Rodriguez is, as he puts it, “someone who walked across the mine field to clear it for others.” And that’s OK, he says. “I’d have rather lost by four votes than 4,000.”
Four votes. That was the margin of defeat in Rodriguez’s 1983 challenge against then-City Councilman Art Snyder, the Anglo incumbent in the heavily Latino 14th District. Back then, Rodriguez was an energetic city planner best known for having had then-President Jimmy Carter as a house guest in his El Sereno home one night in 1978. As a candidate, Rodriguez came close to forcing Snyder into a runoff--one that Rodriguez quite possibly would have won.
The following year, in 1984, Rodriguez mounted a recall drive against Snyder. Again, he fell short. Another election came in 1985--and Rodriguez figured the third time would be the charm.
Wrong. A few months before the election, Snyder announced his retirement--he is now a lobbyist--and endorsed then-Assemblyman Richard Alatorre to be his successor. Suddenly, the mine field was gone. Alatorre, a better-known politician with better connections, easily defeated Rodriguez and an assortment of other challengers in a combative campaign. For Rodriguez, three years of campaigning ended in anticlimax.
No Battle Scars
If there are any obvious scars from the battle, any longing for what might have been, Rodriguez doesn’t show it.
“I may not have won the prize, but I’m proud of what we did,” he says. “I feel responsible . . . for our role in that point in the city’s history.”
Rodriguez says he doesn’t miss campaigning. He says he is able to spend more time with his wife, Gloria, a bilingual education specialist, and three sons. His political activity these days is behind the scenes, raising money for Mayor Tom Bradley’s reelection campaign and Michael S. Dukakis’ run for the presidency.
At work as a senior administrator for the Community Development Department, a primary focus for Rodriguez is the “Inside Community Development” TV program. (Rodriguez seems sensitive to the suggestion that the show is City Hall propaganda. The show, he points out, has featured debates over rent control and interviews with homeless activists.) And at nights, he attends law school.
Rodriguez at first says he “won’t foreclose the possibility” of a political comeback. And in the next breath, the first-year law student acknowledges that he has his eyes on the city attorney’s office. “I’m looking ahead--and I’m preparing myself for it.”

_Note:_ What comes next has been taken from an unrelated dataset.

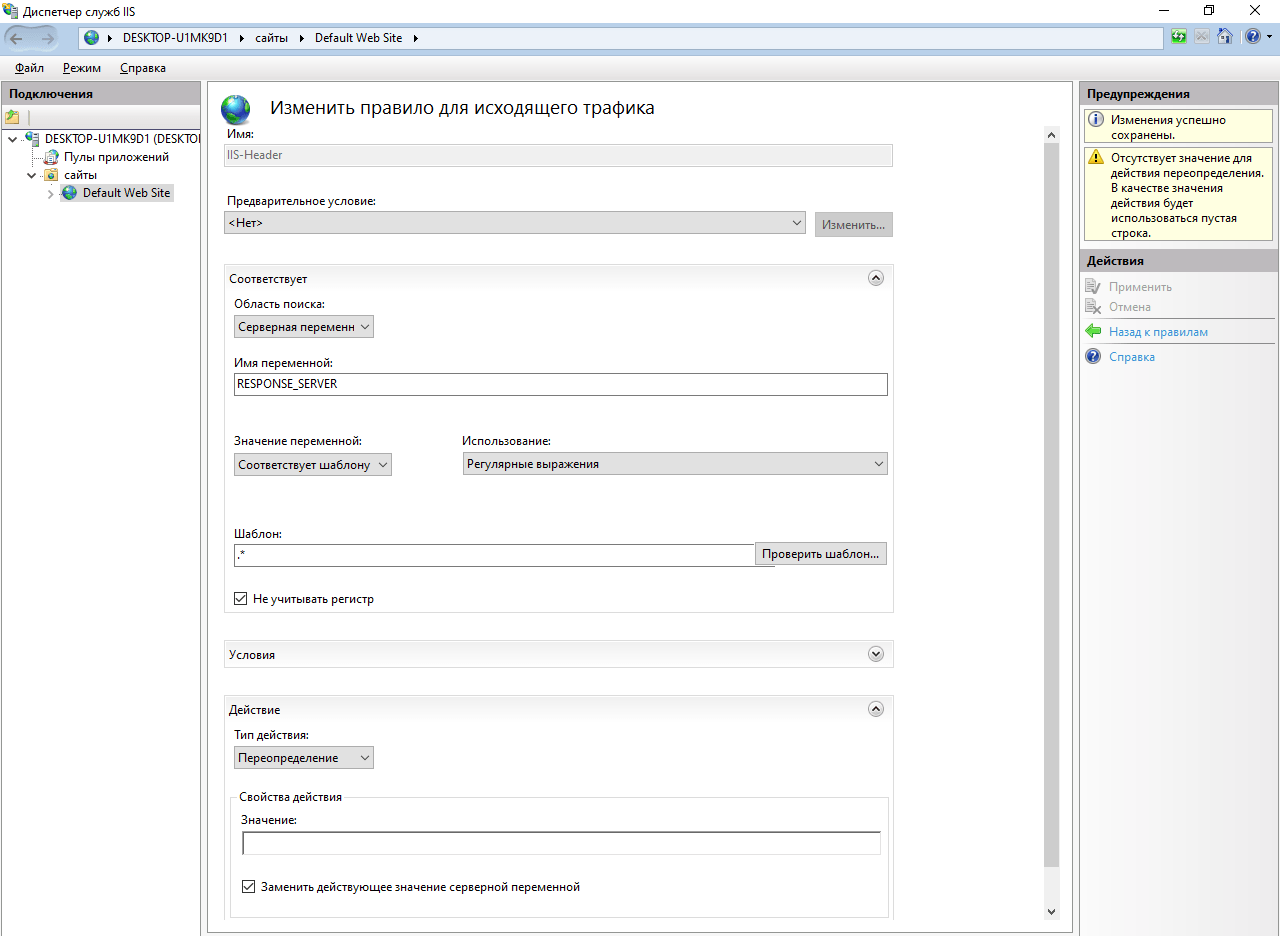The image size is (1280, 937).
Task: Click the "Значение" action value input field
Action: 561,843
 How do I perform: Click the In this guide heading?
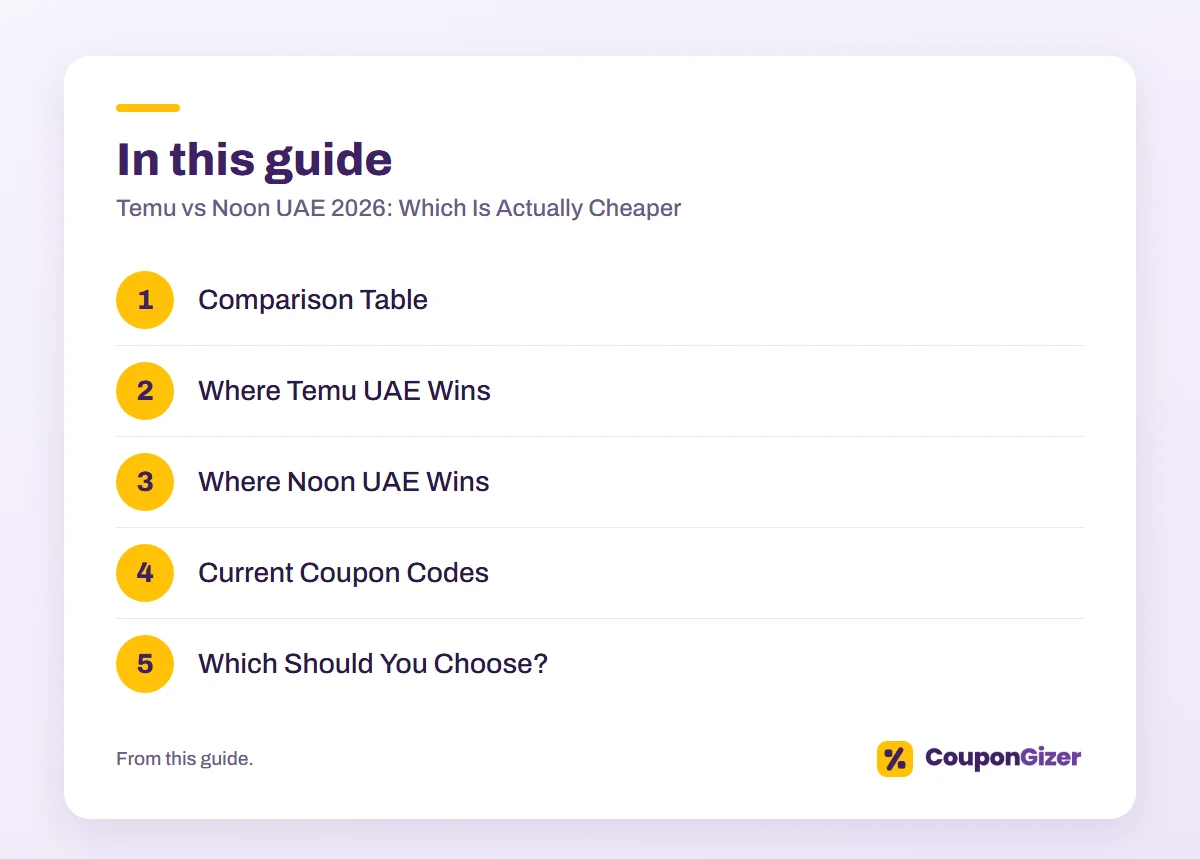[x=254, y=160]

That is one possibility. Another scenario intrigues Rodriguez: That Mayor Bradley serves one more term, then endorses Alatorre to be his successor . . . then, maybe, Rodriguez could finally get the 14th District seat.
“My son tells me that one lesson I’ve taught him is, no matter how difficult the trip seems, keep on trying,” Rodriguez says.
“When I hear my kids talk like that, I think it was worth it.”